Un beau roman sur la transmission familiale
Il y a peu de temps, j'ai eu l'agréable surprise d'être contactée par les éditions Hachette Jeunesse concernant leur collection Junior. Un partenariat qui prend, pour moi, l'aspect d'un nouveau challenge, puisque je n'ai chroniqué, jusqu'à présent, que des albums.
Mais ce n'est pas pour autant que je n'aime pas les romans, au contraire... Alors je me suis dit "Pourquoi pas !". Après tout, Ly Lan n'a que 4 ans, certes, mais elle va bien savoir lire un jour... des albums, puis des romans. Alors pourquoi ne pas me faire une opinion sur ses futures lectures ? Et rien que pour moi, c'est enrichissant.
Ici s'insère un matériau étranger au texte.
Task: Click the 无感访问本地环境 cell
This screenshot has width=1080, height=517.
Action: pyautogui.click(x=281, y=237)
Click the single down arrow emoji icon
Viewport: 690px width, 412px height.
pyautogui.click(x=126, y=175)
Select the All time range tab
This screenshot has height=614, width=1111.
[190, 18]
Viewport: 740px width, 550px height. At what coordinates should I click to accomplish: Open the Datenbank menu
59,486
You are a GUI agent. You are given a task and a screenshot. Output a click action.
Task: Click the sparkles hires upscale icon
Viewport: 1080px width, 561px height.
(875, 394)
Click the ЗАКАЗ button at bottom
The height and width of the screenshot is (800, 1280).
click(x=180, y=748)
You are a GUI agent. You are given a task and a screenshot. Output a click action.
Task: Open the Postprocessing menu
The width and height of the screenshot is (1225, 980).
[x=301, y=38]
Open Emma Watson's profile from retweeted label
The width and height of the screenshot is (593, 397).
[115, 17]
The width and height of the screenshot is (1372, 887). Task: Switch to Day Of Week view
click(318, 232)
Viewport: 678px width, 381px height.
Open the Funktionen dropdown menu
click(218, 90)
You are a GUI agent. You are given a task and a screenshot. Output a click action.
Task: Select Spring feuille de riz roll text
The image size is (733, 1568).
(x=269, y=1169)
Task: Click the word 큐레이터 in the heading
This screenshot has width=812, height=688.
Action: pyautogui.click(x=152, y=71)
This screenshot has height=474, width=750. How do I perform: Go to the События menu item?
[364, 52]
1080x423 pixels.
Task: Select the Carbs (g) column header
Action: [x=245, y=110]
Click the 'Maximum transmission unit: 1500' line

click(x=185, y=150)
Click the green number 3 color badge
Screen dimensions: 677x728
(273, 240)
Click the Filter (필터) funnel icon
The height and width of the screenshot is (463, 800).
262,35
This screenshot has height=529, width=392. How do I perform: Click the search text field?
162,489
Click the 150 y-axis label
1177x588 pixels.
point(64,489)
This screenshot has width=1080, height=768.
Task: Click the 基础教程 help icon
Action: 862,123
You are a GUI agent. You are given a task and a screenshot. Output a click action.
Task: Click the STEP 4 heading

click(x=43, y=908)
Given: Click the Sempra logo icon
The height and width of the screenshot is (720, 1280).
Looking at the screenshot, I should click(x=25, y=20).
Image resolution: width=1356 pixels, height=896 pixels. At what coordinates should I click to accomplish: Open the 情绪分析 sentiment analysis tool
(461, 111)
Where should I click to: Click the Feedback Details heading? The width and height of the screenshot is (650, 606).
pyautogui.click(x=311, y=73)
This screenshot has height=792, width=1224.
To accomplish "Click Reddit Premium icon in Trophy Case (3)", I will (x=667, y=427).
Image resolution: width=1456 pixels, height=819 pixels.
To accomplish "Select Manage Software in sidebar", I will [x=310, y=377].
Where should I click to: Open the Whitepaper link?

Le défi revêt deux formes : la première étant d'avoir le temps de lire le livre (et oui, entre le boulot, le quotidien et le blog, il ne me reste plus trop de temps pour moi) ; la seconde étant de s'appuyer uniquement sur un texte, car je l'avoue, dans un album, les illustrations me guident beaucoup (mes études en Histoire de l'Art, même lointaines, n'y sont, sans doute, pas pour rien).
Je compte sur vous pour me dire si l'exercice et le roman vous plaisent ;-)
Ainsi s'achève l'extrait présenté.